PAL Charity Projects
Disabled People
Only 17% of disabled people in Peru attend school. They receive little funding from government and it is left to their families to give any care and assistance they can. Most times the facilities are minimal. We support the Hogar. This is a hostel where the disabled from the Campo can stay while accessing treatment in Lima.
El Hogar can cater for 50 patients at a time, 25 women and 25 men. All of the patients come from the provinces, some from 400 or 500 miles away. They come to stay in the Hostel to enable them access treatment in the Hospitals in Lima. Without this place they could not access treatment. PAL has already provided them with a car to transfer patients back and forth to Hospitals.
Many of them come to have prosthetic limbs fitted and to undergo the rehabilitation this requires. Most of the therapies they need are provided in the Hostel. In Lima it costs around a 1,000 to have a prosthetic limb fitted along with the training and rehabilitation therapies, most of these poor people cannot afford this amount of money.

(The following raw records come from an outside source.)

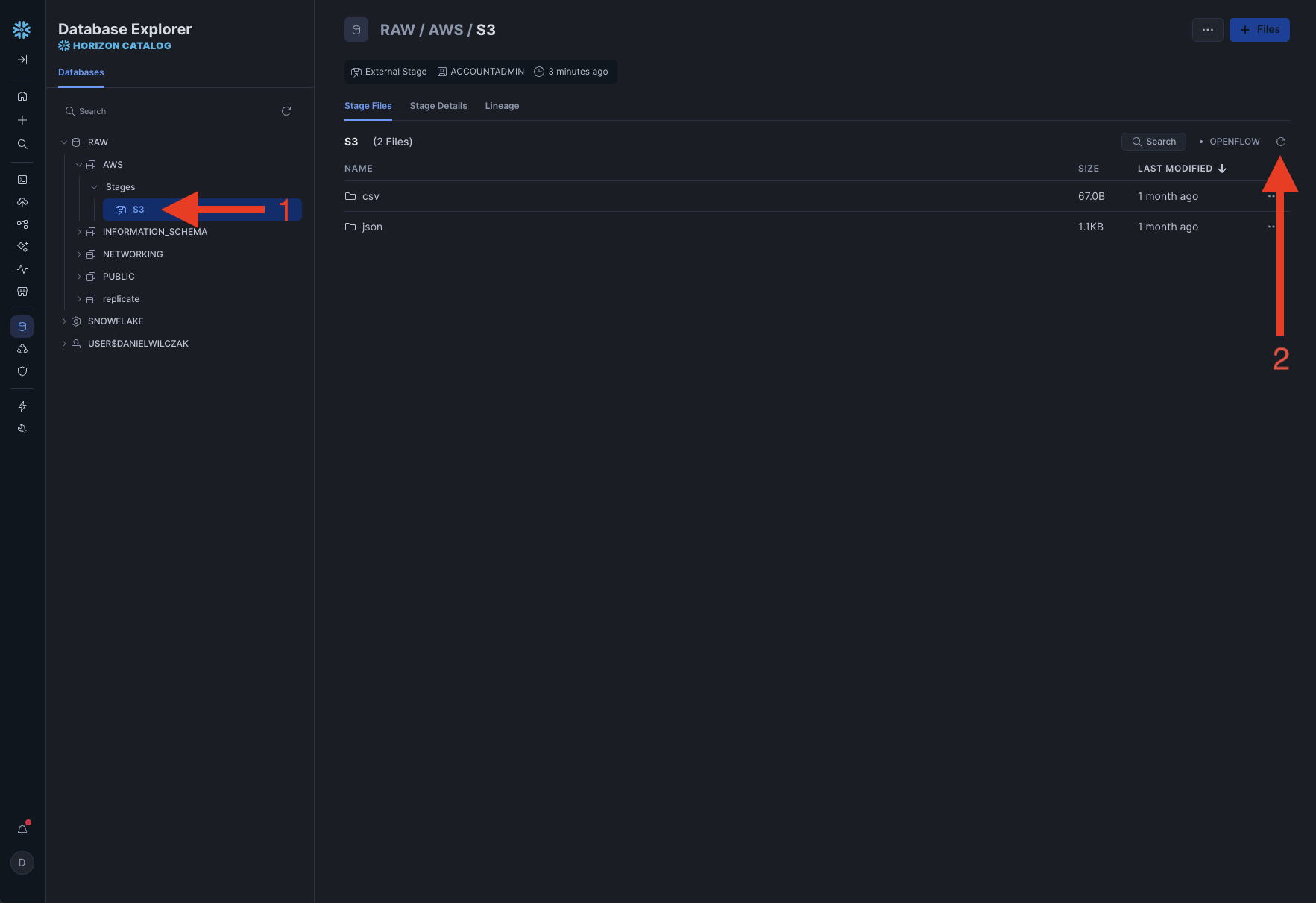Expand the INFORMATION_SCHEMA schema
Viewport: 1316px width, 903px height.
pos(79,232)
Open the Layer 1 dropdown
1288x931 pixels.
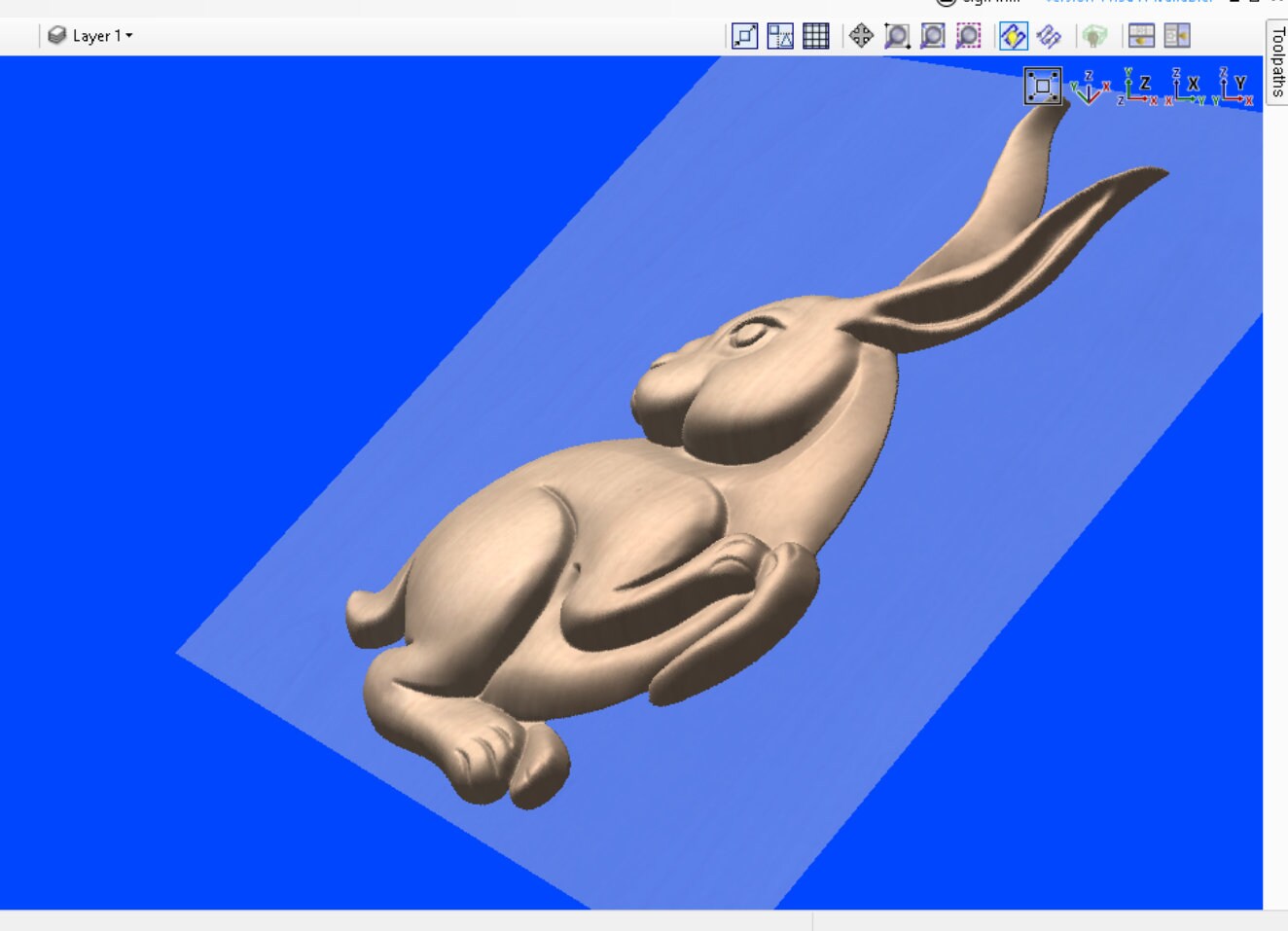pos(94,36)
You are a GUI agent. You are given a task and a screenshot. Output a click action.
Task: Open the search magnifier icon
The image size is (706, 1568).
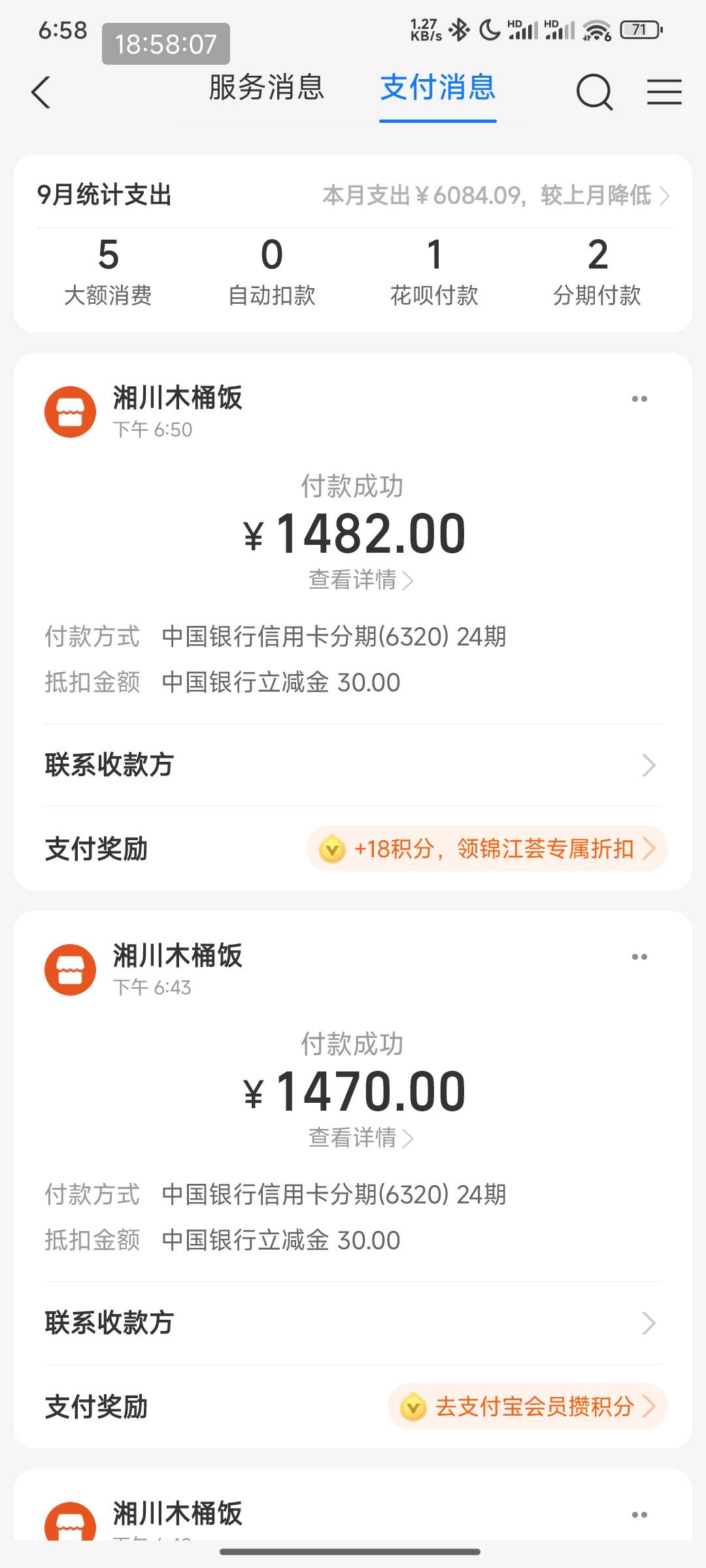point(594,92)
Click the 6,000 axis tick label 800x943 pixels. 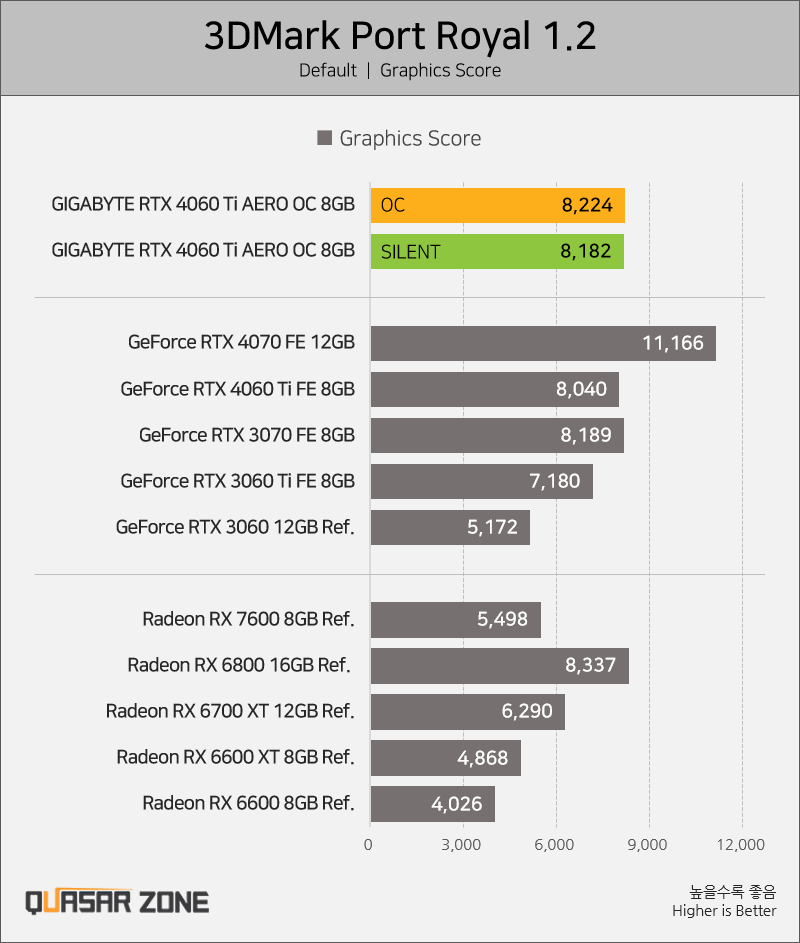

When fitted with a prosthesis, these people can resume a normal productive life. Without it they are destined for poverty and isolation.
Micro Enterprises
PAL helps poor people set up their own business as a way of getting out of the poverty trap. We are working with Redesol in Colombia, a network of small businesses of varying sizes and scope. We are working with them to build a centre with administration, workshop and marketing facilities.

Disadvantaged Women
The Latin American culture is very male dominated and lots of women are subject to sexual and physical abuse. Gangs and drugs are rampant in these deprived areas. The projects allow the women to meet, discuss business, educate one another in the ways of commerce and strengthen each others resolve to improve their lives and that of their families.
Children
Many of our Projects work with young people and children. In Lima, Peru, one of our Projects cater for worker children, who come from one of the most dangerous and poor areas of Lima. These children, as young as 7 year of age have to work to support their families.
We offer them a centre where they can have proper meals everyday, education support, and a recreation centre to keep them off the streets where they get in involved in street gangs and drugs. Other children’s projects are situated in a shanty town in Buenos Aires and on the outskirts of Bogota in Colombia. Many of the young people and children from Colombia are refugees from the ongoing guerrilla warfare in that country.